EXCERPTED PASSAGE:
MOSUL, Iraq (AP) - When Ahmed Khalil ran out of work as a van driver in the Iraqi city of Mosul three years ago, he signed up with the Islamic State group’s police force, believing the salary would help keep his struggling family afloat.
But what he wound up providing was a legacy that would outlast his job, and his life.
In Mosul and elsewhere across Iraq, thousands of families - including Khalil’s widow and children - face crushing discrimination because their male relatives were seen as affiliated with or supporting IS when the extremists held large swaths of the country.
The wives, widows and children have been disowned by their relatives and abandoned by the state. Registrars refuse to register births to women with suspected IS husbands, and schools will not enroll their children. Mothers are turned away from welfare, and mukhtars - community mayors - won’t let the families move into their neighborhoods.
The Islamic State group’s “caliphate” that once spanned a third of both Iraq and Syria is now gone but as Iraq struggles to rebuilt after the militants’ final defeat and loss of their last sliver of territory in Syria earlier this year, the atrocities and the devastation they wreaked has left deep scars.
“They say my father was Daesh,” said Safa Ahmed, Khalil’s 11-year old daughter, referring to IS by its Arabic name. “It hurts me.”

EXERCISE DATA:

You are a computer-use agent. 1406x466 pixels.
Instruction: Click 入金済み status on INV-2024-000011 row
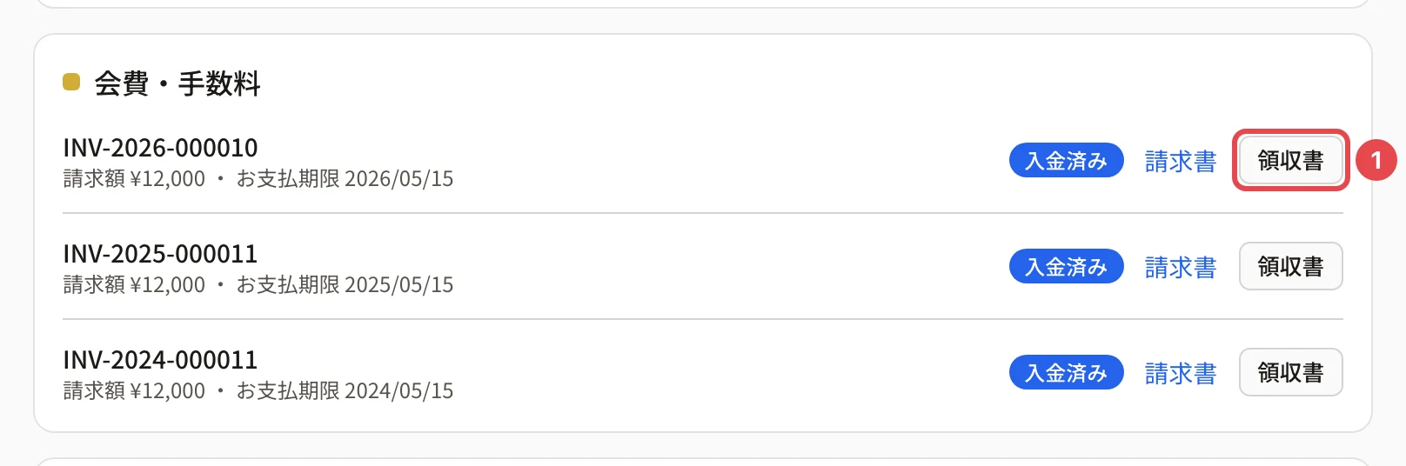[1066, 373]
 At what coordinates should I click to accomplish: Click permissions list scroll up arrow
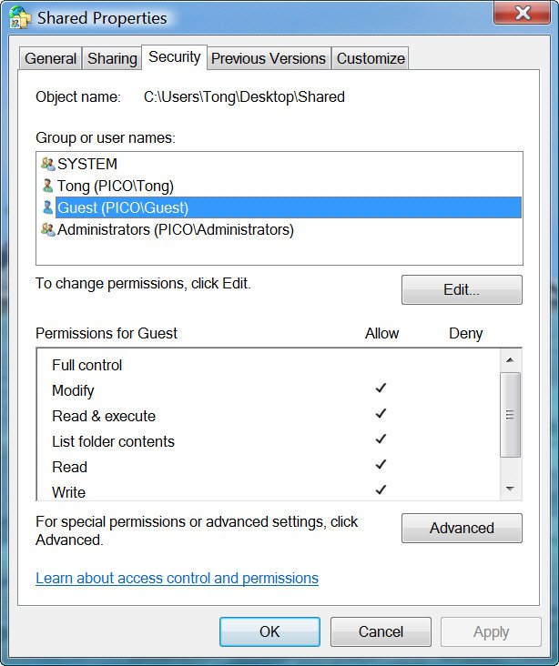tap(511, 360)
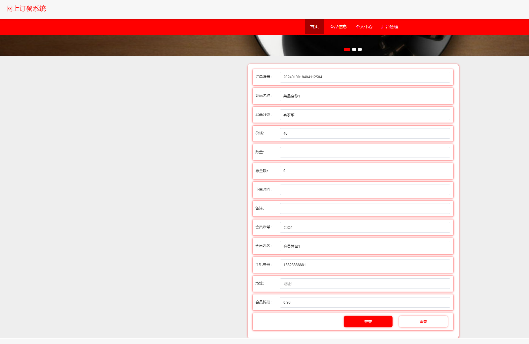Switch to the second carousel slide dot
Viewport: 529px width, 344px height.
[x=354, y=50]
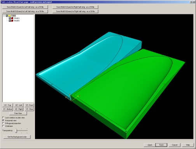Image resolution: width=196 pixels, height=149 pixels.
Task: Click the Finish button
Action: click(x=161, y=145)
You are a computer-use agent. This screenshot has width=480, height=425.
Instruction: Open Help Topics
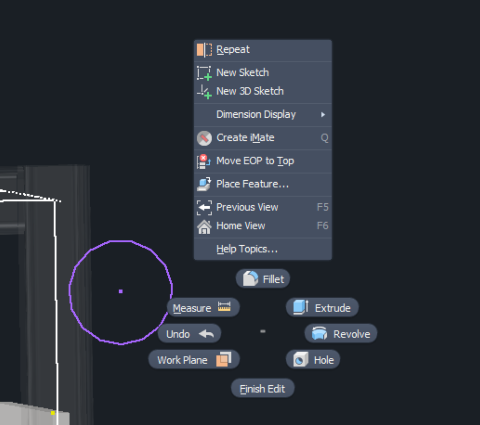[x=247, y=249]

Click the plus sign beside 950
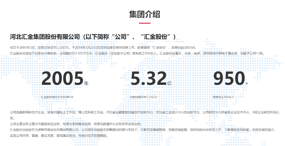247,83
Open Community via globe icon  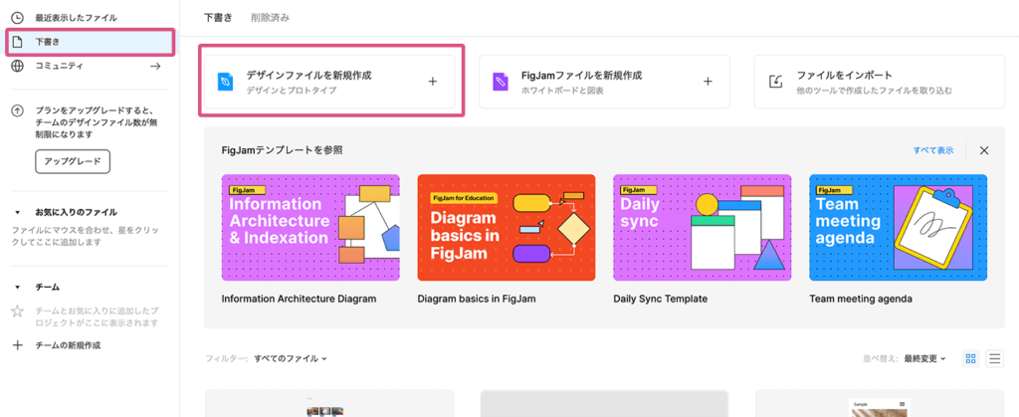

ACTIVITIES:
[1] In the article on Mosul families tied to the Islamic State group, what work did Ahmed Khalil do before he joined the group's police force?
[2] Carry on the article about discrimination against Mosul families linked to the Islamic State group, starting after its last sentence.
The entries have nothing to do with the article.

SOLVED PROBLEMS:
[1] He was a van driver.

[2]
Iraq has done little to probe the actions of the tens of thousands of men such as Khalil who, willingly or by force joined, worked and possibly fought for IS during its 2013-2017 rule. Instead, bureaucrats and communities punish families for the deeds of their relatives in a time of war.
Khalil was killed in an airstrike in Mosul, in February 2017, during the U.S.-backed campaign to retake the city that IS seized in 2014. It was liberated in July 2017, at a tremendous cost - around 10,000 residents were believed to have been killed in the assault, and its historic districts now lie in ruins.
His widow, Um Yusuf, and their seven children were left to bear the stigma of his IS affiliation. She cannot get social assistance, and her teenage son Omar is being turned away from jobs.
They live in an abandoned schoolhouse, living on what they can make selling bread on the streets of the devastated city. Just three of the children are in school - the oldest two dropped out because of bullying about their father, and the youngest two cannot enroll because the civil registrar’s office won’t issue their IDs.
“It’s true their father made a mistake,” Um Yusuf said. “But why are these children being punished for his sin?”
Under Iraq’s patrimonial family laws, a child needs a named father to receive a birth certificate and an identity card, to enroll in school and to claim citizenship, welfare benefits and an inheritance.
But in post-IS Iraq, virtually every bureaucratic procedure now includes a security check on a woman’s male relatives, further frustrating mothers and children.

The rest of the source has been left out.